News
Sizzling summer is one for the books
BY MARGOT HABIBY, Bloomberg News
Saint Paul Pioneer Press
Sep. 15, 2006
The continental U.S. endured the hottest summer this year since the Dust Bowl of the 1930s and the second-warmest since recordkeeping began more than a century ago, U.S. forecasters said Thursday.
A July heat wave that set more than 2,300 daily high-temperature records across the nation and 50 new all-time records contributed to an average temperature between June and August of 74.5 degrees Fahrenheit. That's just shy of the 1936 record of 74.7 degrees and well above the 20th century average of 72.1 degrees.
The warm summer helped make the first nine months of the year the warmest January-to-August period since recordkeeping began in 1895, surpassing a record set in 1934, the National Oceanic and Atmospheric Administration said.

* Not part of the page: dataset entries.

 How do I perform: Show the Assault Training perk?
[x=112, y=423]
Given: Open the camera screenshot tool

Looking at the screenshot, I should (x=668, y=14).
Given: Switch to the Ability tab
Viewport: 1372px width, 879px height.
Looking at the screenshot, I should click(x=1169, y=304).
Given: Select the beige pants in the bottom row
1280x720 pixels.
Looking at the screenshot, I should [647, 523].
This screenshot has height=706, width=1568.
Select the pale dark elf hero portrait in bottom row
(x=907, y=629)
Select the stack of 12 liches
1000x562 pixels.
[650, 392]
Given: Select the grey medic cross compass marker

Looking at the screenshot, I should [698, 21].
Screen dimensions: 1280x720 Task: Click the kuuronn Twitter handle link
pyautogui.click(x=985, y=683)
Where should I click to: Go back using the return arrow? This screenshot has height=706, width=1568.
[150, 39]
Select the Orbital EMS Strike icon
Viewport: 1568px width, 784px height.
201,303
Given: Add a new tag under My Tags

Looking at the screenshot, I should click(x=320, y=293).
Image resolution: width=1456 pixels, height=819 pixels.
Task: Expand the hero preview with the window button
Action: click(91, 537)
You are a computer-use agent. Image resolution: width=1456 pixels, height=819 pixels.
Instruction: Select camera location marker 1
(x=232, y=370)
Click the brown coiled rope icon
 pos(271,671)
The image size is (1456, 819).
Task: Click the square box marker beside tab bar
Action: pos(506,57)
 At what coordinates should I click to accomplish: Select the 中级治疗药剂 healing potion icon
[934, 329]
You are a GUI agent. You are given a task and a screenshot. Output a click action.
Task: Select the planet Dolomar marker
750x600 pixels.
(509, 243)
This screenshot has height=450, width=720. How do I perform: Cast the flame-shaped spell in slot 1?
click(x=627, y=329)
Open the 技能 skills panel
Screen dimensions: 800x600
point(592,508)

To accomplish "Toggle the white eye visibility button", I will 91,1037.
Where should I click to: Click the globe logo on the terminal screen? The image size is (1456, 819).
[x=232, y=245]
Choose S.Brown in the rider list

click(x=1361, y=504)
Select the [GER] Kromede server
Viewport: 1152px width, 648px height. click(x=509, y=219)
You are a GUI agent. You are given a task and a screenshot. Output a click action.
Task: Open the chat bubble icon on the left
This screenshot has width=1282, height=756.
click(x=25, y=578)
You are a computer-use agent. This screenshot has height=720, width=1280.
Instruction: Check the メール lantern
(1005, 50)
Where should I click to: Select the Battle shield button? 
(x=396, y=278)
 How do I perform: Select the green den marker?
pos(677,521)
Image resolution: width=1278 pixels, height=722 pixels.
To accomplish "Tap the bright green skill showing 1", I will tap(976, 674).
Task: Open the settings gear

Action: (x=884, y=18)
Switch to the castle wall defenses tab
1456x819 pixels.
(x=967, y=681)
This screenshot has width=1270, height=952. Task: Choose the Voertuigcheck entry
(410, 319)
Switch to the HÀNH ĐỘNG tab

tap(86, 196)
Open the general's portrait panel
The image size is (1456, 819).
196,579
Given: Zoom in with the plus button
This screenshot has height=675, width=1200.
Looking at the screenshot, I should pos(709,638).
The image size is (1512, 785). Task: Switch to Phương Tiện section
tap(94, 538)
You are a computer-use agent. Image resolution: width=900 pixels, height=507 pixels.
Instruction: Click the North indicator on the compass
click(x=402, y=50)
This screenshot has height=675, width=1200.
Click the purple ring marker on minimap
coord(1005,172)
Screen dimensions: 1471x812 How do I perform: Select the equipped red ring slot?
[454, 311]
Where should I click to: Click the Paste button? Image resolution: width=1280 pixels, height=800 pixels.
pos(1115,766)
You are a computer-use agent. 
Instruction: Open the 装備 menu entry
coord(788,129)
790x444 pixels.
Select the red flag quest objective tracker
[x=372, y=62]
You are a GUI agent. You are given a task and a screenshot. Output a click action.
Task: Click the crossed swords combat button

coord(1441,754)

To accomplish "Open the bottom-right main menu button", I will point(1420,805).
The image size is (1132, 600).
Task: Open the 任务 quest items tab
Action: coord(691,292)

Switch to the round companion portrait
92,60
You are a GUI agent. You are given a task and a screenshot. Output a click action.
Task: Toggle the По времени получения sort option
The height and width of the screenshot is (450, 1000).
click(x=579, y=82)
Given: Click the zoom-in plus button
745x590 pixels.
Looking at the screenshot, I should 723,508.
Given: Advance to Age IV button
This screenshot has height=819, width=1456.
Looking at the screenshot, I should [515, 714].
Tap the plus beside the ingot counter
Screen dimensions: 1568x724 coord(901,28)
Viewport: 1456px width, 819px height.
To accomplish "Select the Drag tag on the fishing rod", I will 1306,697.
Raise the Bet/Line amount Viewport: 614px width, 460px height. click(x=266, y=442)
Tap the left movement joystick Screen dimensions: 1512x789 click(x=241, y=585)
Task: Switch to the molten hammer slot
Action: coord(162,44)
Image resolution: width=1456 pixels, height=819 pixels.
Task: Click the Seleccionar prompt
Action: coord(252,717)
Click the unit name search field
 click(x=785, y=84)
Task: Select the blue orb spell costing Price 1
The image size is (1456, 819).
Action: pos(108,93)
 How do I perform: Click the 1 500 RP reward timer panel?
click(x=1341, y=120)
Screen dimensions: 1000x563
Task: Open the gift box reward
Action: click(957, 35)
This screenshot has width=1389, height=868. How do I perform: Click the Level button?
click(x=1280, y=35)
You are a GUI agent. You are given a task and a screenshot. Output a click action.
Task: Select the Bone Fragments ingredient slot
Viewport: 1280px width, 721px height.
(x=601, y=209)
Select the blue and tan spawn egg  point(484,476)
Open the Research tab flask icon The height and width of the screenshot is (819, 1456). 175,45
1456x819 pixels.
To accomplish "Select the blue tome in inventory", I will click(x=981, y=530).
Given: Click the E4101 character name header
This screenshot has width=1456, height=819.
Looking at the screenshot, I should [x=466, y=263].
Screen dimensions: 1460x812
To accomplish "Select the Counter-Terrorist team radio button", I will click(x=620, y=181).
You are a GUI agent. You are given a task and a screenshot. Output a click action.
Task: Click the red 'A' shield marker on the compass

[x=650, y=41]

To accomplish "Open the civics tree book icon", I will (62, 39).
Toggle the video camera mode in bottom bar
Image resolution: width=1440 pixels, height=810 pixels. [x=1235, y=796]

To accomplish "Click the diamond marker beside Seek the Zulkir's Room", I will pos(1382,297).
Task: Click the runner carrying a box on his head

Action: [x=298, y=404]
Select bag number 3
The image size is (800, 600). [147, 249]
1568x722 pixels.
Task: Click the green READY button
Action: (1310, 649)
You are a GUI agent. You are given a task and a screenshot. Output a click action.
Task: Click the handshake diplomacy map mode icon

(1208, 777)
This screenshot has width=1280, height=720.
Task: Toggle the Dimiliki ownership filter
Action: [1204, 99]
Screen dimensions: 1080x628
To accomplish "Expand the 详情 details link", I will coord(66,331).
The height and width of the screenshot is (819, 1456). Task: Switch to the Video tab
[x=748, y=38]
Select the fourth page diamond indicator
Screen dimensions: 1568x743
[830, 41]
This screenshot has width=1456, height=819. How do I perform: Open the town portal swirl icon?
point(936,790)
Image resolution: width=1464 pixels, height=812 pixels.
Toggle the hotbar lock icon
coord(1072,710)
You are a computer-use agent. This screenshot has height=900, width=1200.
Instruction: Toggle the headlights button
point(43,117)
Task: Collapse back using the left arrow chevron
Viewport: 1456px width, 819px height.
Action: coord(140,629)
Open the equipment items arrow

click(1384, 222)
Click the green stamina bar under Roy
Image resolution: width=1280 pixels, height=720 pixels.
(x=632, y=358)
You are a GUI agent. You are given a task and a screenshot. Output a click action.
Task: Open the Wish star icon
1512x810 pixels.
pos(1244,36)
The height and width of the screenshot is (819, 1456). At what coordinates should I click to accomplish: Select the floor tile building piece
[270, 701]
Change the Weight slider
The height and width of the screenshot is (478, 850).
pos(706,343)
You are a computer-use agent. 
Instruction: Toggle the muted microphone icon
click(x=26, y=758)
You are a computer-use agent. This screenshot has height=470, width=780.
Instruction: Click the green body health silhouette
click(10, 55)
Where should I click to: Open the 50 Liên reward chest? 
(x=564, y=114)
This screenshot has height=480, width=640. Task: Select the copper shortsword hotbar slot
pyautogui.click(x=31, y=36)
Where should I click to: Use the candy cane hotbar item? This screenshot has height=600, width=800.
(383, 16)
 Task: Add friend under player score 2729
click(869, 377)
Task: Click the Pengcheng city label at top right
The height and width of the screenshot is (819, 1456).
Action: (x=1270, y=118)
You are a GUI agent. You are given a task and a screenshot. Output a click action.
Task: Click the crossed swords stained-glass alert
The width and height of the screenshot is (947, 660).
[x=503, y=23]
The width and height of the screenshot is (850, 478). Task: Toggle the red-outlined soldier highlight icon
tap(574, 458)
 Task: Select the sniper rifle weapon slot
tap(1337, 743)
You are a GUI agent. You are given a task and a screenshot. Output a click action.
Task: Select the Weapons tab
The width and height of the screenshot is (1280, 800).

Eight of the past 10 U.S. summers have had above-average temperatures, NOAA said.
Globally, the Northern Hemisphere, including land- and ocean-surface temperatures, had its third-warmest summer since recordkeeping began in 1880, forecasters said.
The warmest Northern Hemisphere summer was in 1998, they said.
The Dust Bowl's drought and dust storms, which afflicted parts of the U.S. for as many as eight years beginning in the 1930s, have been immortalized in books and films — including John Steinbeck's "The Grapes of Wrath" — with images of "black blizzards," clouds of dust and sand that obscured the sun for days at a time.